=== Bloco de texto ===

CAMPANHAS – A juíza lembrou de campanhas realizadas pelo Poder Judiciário do RS relacionadas a violência contra a mulher, tais como Quarentena sem violência (intensificou informações e divulgações), Respeita as Gurias (reúne depoimentos reais de casos de violência e busca alcançar especialmente as mulheres que não possuem acesso
a internet), Máscara Roxa (utilizando as farmácias como ponto de referência para amparo onde basta a vítima pedir uma máscara roxa ao atendente) e Sinal Vermelho contra a Violência (mulheres vítimas de violência podem ir às farmácias de todo país que aderirem à campanha, com um sinal vermelho na mão para identificar que precisam de ajuda).

===

**Tarefas do exercício**
1: Responda com base no texto sobre as campanhas:
(a) Qual campanha busca alcançar especialmente as mulheres que não possuem acesso à internet?
(b) Na campanha Máscara Roxa, o que a vítima precisa pedir ao atendente da farmácia?
(c) O que fez a campanha Quarentena sem violência?
2: Segundo o texto sobre as campanhas, por que as mulheres vão às farmácias com um sinal vermelho na mão na campanha Sinal Vermelho contra a Violência?

=== Material fornecido ===

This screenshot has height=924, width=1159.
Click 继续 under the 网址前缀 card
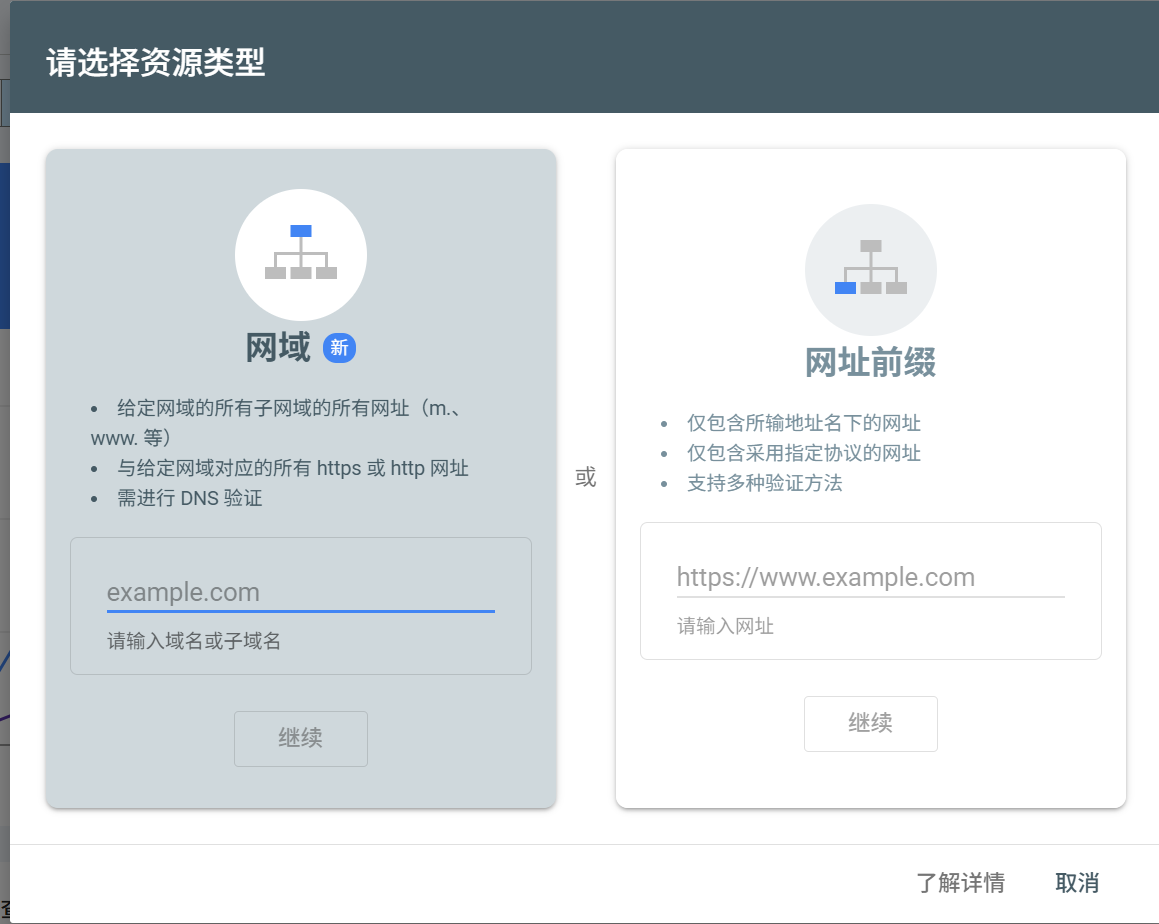871,724
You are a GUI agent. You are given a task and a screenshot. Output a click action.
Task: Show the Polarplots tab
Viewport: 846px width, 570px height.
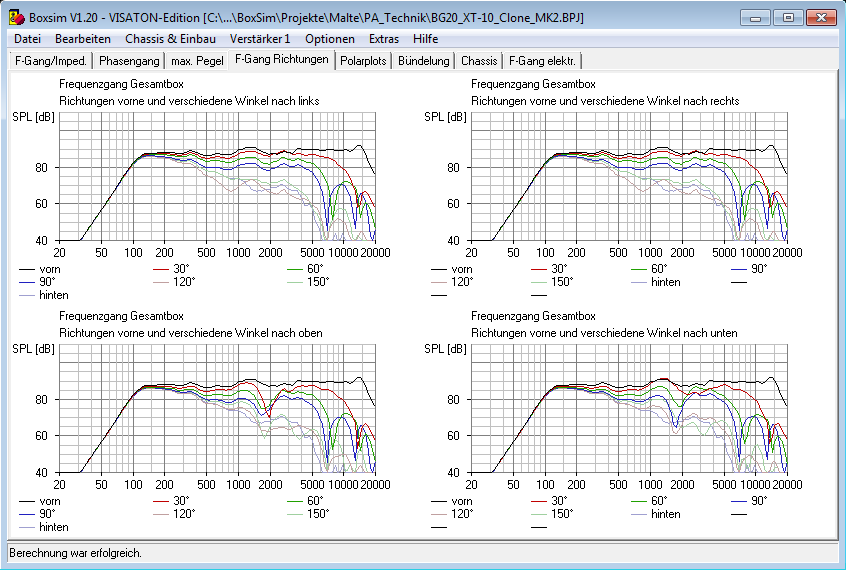tap(363, 61)
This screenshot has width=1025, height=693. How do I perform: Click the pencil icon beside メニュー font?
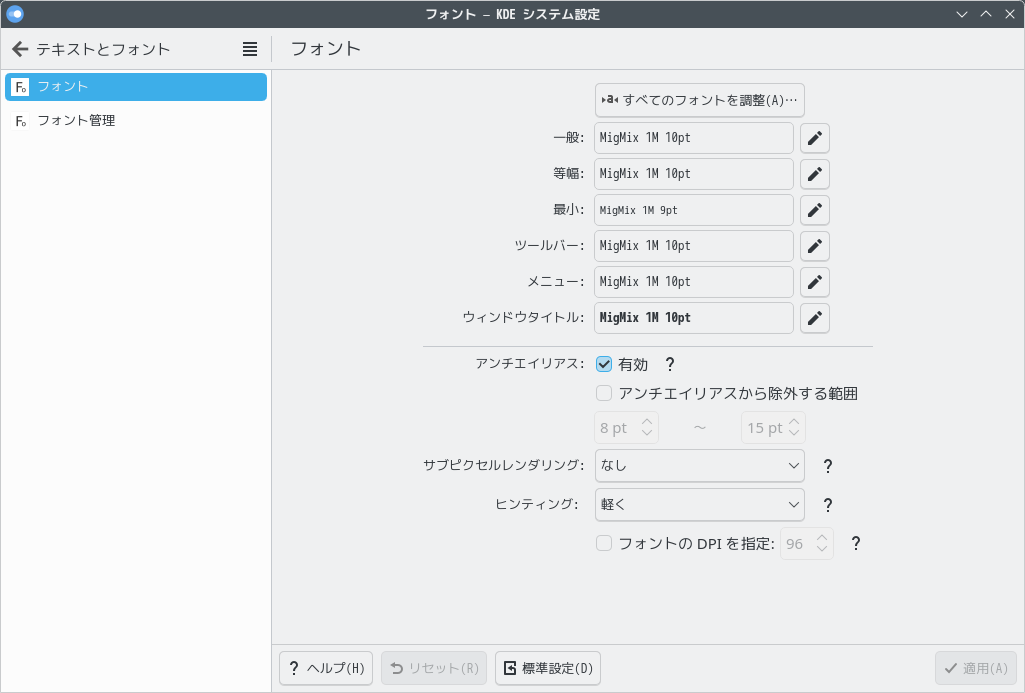click(815, 282)
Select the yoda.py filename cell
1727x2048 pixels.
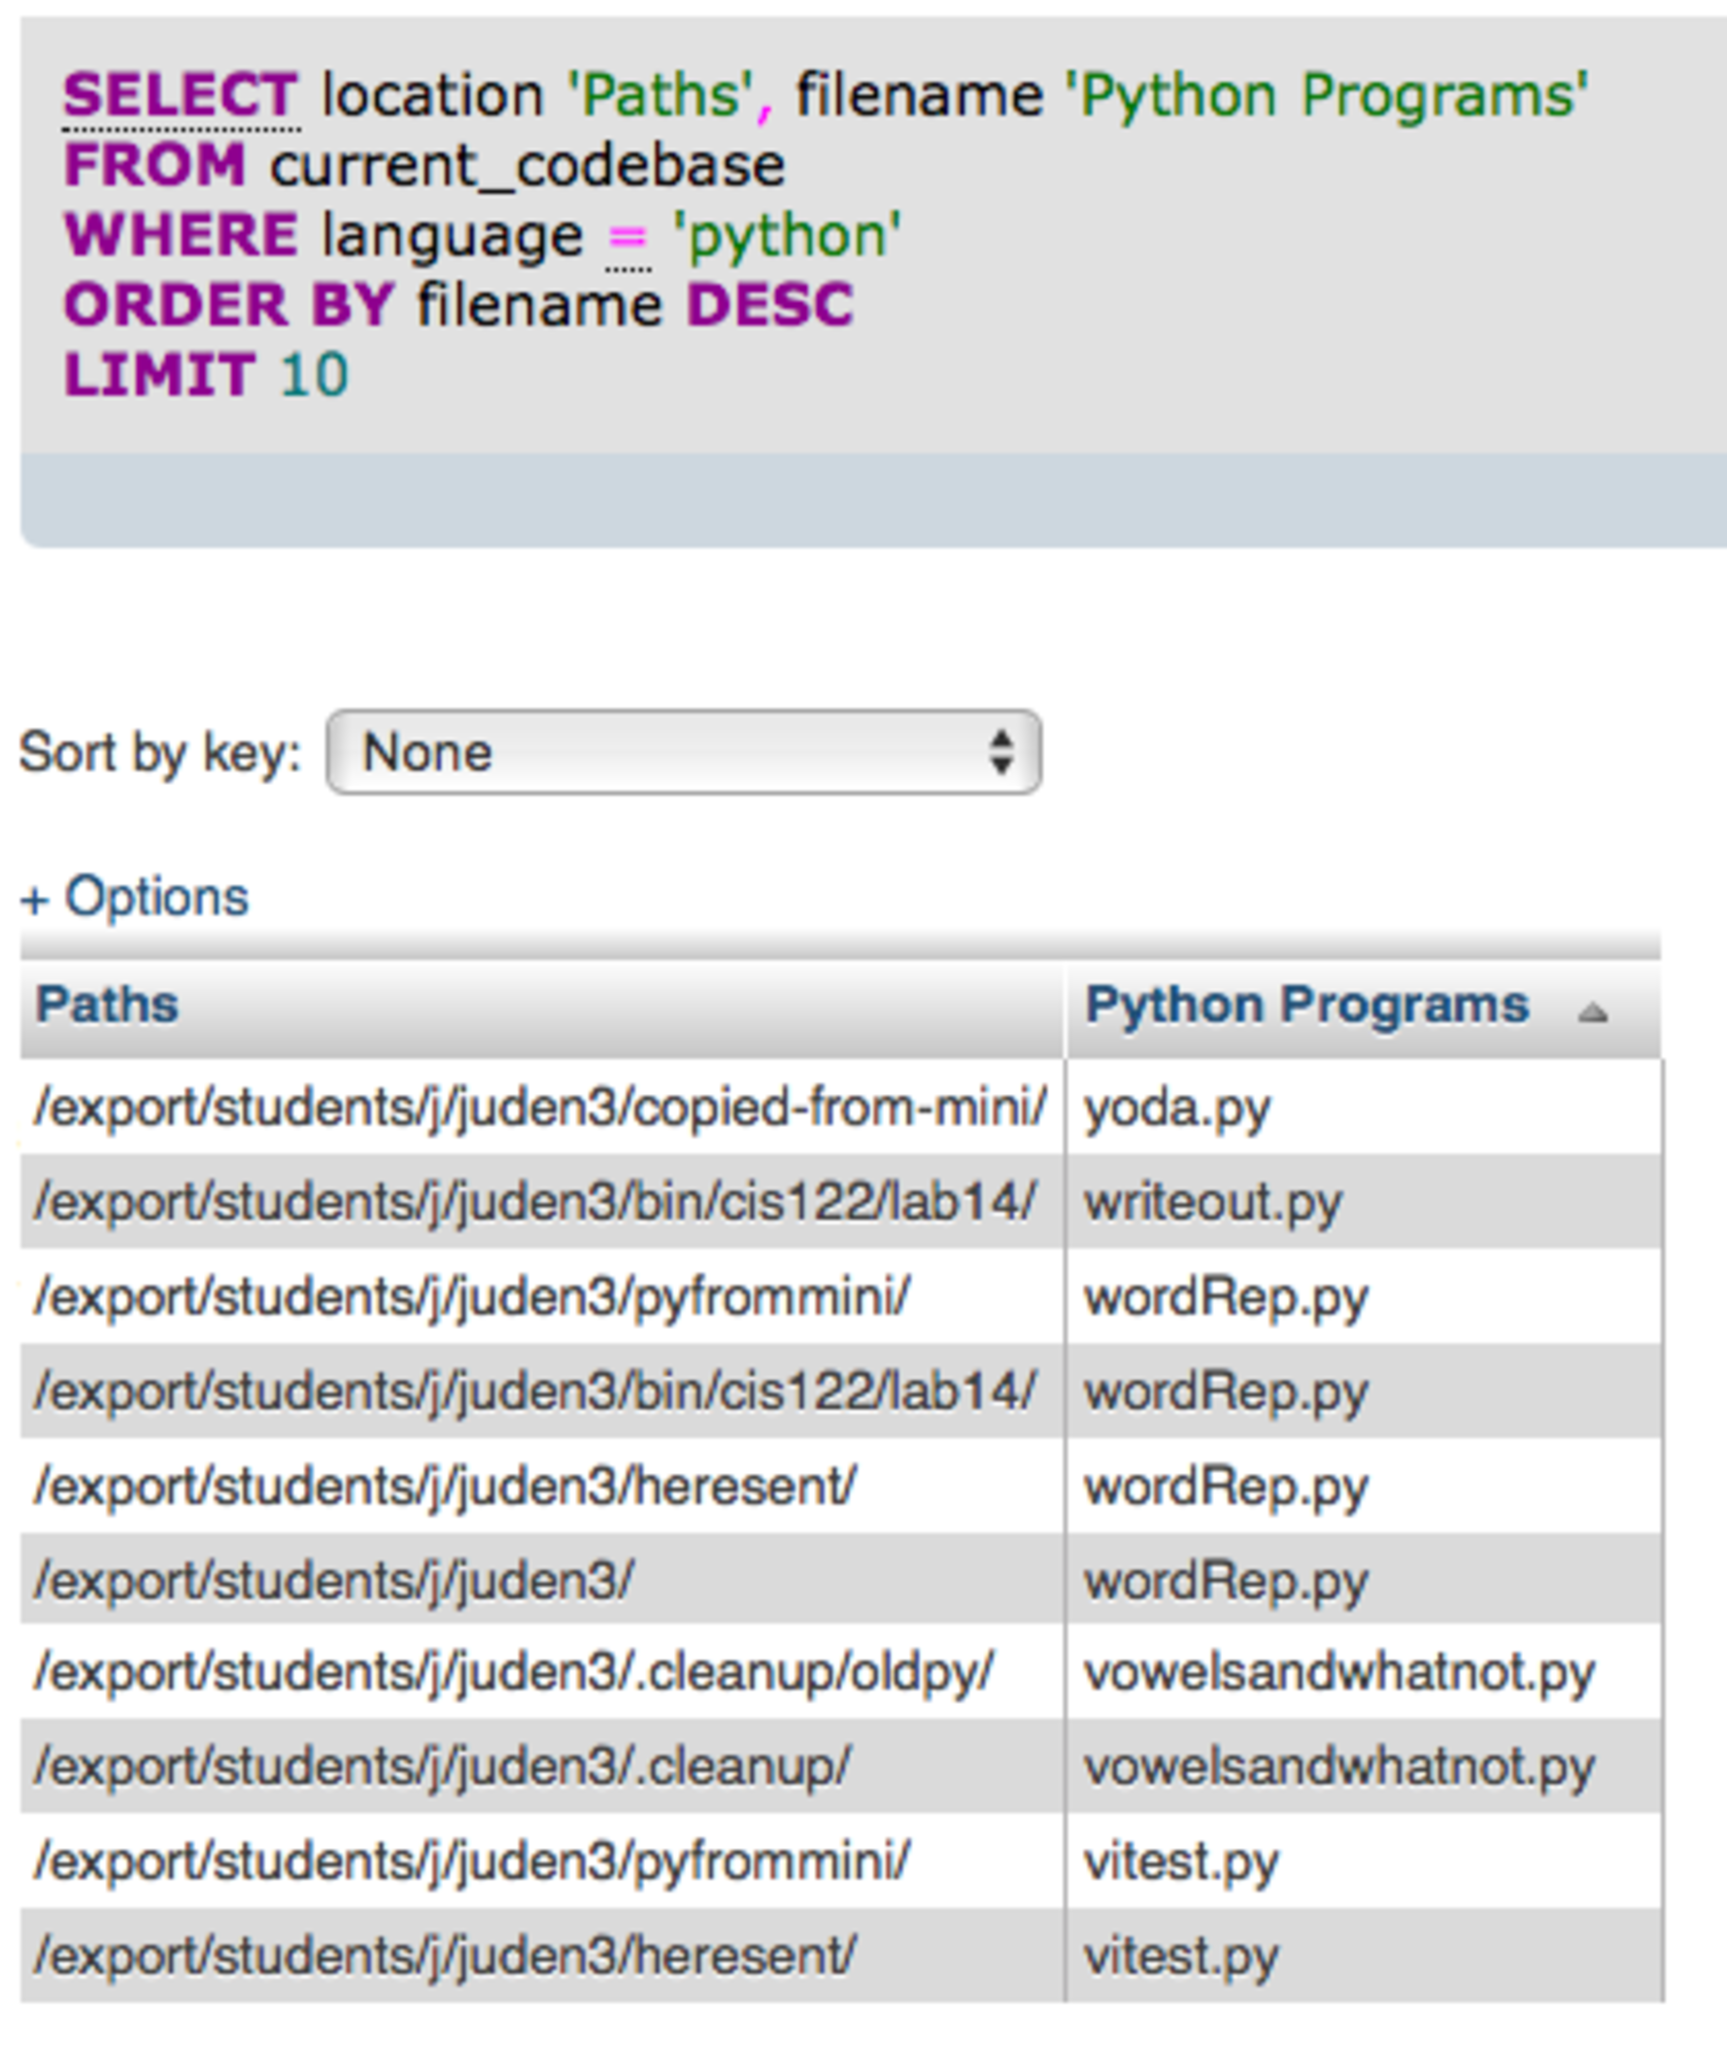point(1177,1108)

===

**Resultados esperados**
1:
(a) Respeita as Gurias.
(b) Uma máscara roxa.
(c) Intensificou informações e divulgações.

2: As mulheres vítimas de violência mostram um sinal vermelho na mão para identificar que precisam de ajuda. Elas podem fazer isso nas farmácias de todo o país que aderirem à campanha.